The variables in this dataset and their descriptions are as follows:
  - `collection`: the collection the award winning book belongs to (e.g. Mainstream, Diversity, or a sub-collection of the Diversity collection)
  - `postal_code`: 5 digit zip code where the book was purchased
  - `book_ID`: unique identifier for an award winning book in our sample
  - `item_id`: unique identifier for an item purchased in the Numerator Omnipanel data
  - `item_total`: total amount spent on the item
  - `item_quantity`: number of items purchased
  - `item_unit_price`: unit price on the item
  - `trip_id`: unique identifier for a shopping trip
  - `gender_app_user`: gender of the purchaser
  - `parent_child_gender`: gender of the parent and gender of their child
  - `ethnicity`: ethnicity of the purchaser
  - `lgbtq`: sexual orientation of the purchaser
  - `lgbtq_sexual_orientation`: sexual orientation of the purchaser
  - `has_children`: whether the purchaser has children
  - `has_children_ages_0_5`: whether the purchaser has children between 0 and 5
  - `has_children_ages_6_12`: whether the purchaser has children between 6 and 12
  - `has_children_ages_13_17`: whether the purchaser has children between 13 and 17
  - `income_bucket`: income bucket of purchaser
  - `education_group`: highest education completed by purchaser
  - `has_son_expand`: whether the purchaser has a son
  - `has_both_expand`: whether the purchaser has a son and a daughter
  - `has_daughter_expand`: whether the purchaser has a daughter
  - `mean_skin_tint`: mean skin tint of faces in book purchased
  - `pct_female_faces`: percent of detected faces that are predicted to be female
  - `pct_female_words`: percent of gendered words that are female
  - `pct_female_names`: percent of names that are predicted to be female
  - `pct_mentions_famous_asian`: percent of mentions of famous people that are asian 
  - `pct_mentions_famous_black`: percent of mentions of famous people that are black
  - `pct_mentions_famous_indigeneous`: percent of mentions of famous people that are indigeneous
  - `pct_mentions_famous_latinx`: percent of mentions of famous people that are latinx
  - `pct_mentions_famous_multiracial`: percent of mentions of famous people that are multiracial
  - `pct_mentions_famous_white`: percent of mentions of famous people that are white

## `censored_data/book_purchase_data.Rdata`
This file contains one dataset called `collection_event_time` which contains information on purchases of award winning children's books near the time of award announcement.   
We manually match each award winning children's book in our sample (published between 2016 and 2019) with books purchased in this data by title. 
Then we use purchases of all other books in the children's department that were published between 2016 and 2019 as our comparison group.
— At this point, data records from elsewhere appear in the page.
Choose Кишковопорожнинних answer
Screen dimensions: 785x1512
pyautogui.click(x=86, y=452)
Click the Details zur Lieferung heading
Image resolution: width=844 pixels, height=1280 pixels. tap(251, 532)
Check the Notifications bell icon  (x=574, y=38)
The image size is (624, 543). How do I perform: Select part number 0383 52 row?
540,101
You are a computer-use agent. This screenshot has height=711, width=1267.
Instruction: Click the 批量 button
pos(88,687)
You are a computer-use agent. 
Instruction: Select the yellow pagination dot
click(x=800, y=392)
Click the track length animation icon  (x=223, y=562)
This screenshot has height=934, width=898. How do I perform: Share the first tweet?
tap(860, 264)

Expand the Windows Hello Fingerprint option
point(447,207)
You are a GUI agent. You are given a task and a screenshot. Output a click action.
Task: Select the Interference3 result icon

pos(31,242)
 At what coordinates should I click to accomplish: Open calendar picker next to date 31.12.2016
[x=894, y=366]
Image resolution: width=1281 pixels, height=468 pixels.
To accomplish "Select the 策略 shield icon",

We first identify the date each book was eligible for an award (the yearly awards in our sample are are announced near the end of January and only books published the year before are eligible).
Then we count the number of purchases of each book per day, centered around the award announcement date in the year each book was eligible.
We then find the average purchases of books in a collection/citation category per day.

The variables in this dataset and their descriptions are as follows:
  - `collection_citation`: The collection (e.g. Mainstream or Diversity) and the citation (e.g. Award Winners or Award Honors)
  - `event_time`: number of days since award annoucement in the year a book was eligible
  - `quantity_purchased_scaled`: average number of purchases for books in a given collection_citation and in a given event time
  - `moving_average_quantity_purchased_scaled`: 14-day moving average of `quantity_purchased_scaled`